– отчего: риску меньше и вони, а возможностей для обольщения по части прекрасного куда как больше. А там видно будет…

На другой день визитер Томский, воспользовавшись замешательством выдавальщицы, сдернул с ее стола свой библиотечный формуляр, развернулся и скорой поступью выбрался на свежий воздух, вынеся под курткой ставший родным учебник. Заодно прихватил и пару справочных материалов по искусству там- сям: Греция, Италия, русская живопись XVII–XIX веков, русский авангард начала века, ну и всякое такое. На улице он первым делом уничтожил читательский билет, изорвав его на мелкие кусочки. Кусочки рассыпал по трем помойным урнам, фотку же, отодрав от картона, подпалил от спички и долго смотрел, как пожираемая пламенем собственная физиономия корчится и чернеет, исчезая и рассыпаясь в бумажном пепле.

Тем самым новый, накопительный, этап жизни был открыт, ровно как и закрыт был другой – ученический. В то же время Стефан отчетливо понимал, что для исполнения задуманного без людей никак не обойтись, понадобится народ лихой и бесстрашный. И тогда он снова объявился в старой банде, откуда его и взяли в Магадан, но на этот раз, учитывая рекомендации Джокера, вернулся уже одним из лидеров, по существу, возглавил преступную группу воров, отделив от основного состава наиболее развитых, понятливых и нетрепливых.

Свой первый визит к доценту истфака МГУ А. С. Чапайкиной Стефан Томский нанес, тщательно продумав легенду и версию предстоящего разговора. Свой внешний вид он привел в тщательное соответствие с образом выпускника Тартуского университета, собирающегося писать монографию о частных коллекционерах Москвы. Присущее ему мужское обаяние Стефан подкрепил букетом гладиолусов в сочетании с одеколоном «Шипр». Над тем, что выйдет в финале встречи, он пытался не задумываться, но на всякий случай прикинул варианты развития в зависимости от возраста объекта, его внешних данных и степени приветливости.
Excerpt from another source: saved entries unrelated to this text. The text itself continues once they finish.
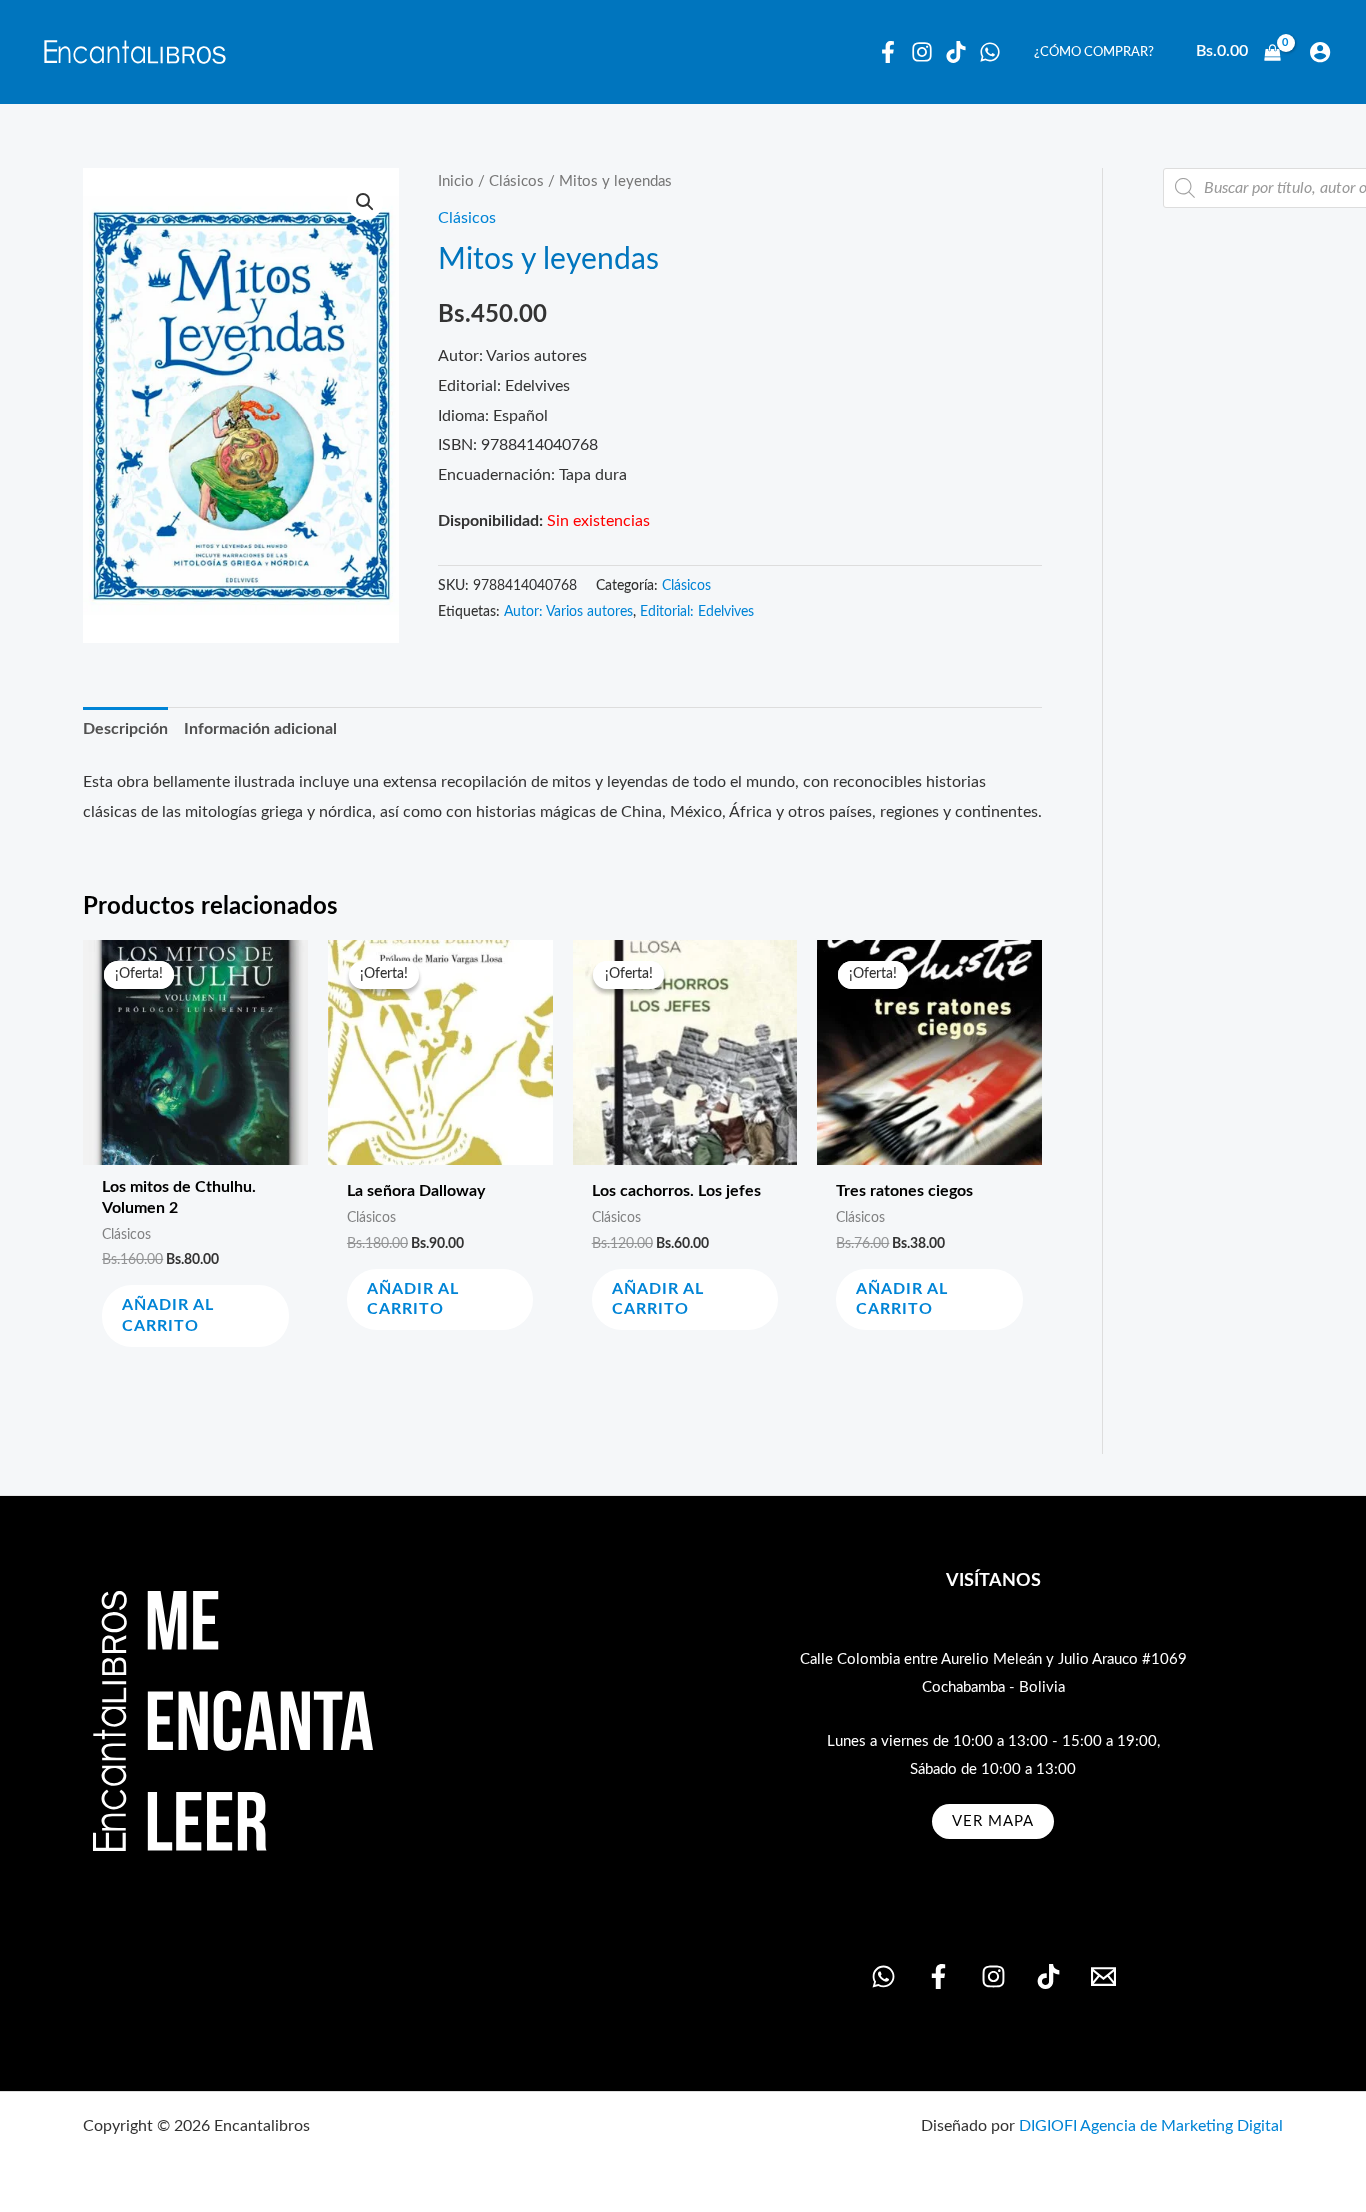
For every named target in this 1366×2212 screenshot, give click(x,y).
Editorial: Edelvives (697, 612)
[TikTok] (1048, 1976)
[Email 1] (1103, 1976)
Тетка оказалась подходящей – эдакой крашеной в блондинку пышкой лет сорока пяти-сорока шести, вполне улыбчивой и без особых затей. Единственно, что смущало Томского, – любопытное обстоятельство, как эта самая простомордая Алевтина Степановна заделалась доцентом подобной кафедры в таком высоконаучном месте. Однако с того самого момента, когда он дождался ее в коридоре здания университета на проспекте Маркса и, скромно улыбнувшись, вручил дурацкие гладиолусы, поимев в ответ быстрый и заинтересованный взгляд, он знал уже, что и какого вида имеется у этой тетки под юбкой и как он с ней будет спать. Более того, Томский уже отчетливо представлял себе, как она будет кряхтеть, в какой момент дернется и облапит его, страстно притянув к пышным грудям, и как отвалится потом в изнеможении, чтобы переварить неизвестно откуда свалившуюся на нее радость.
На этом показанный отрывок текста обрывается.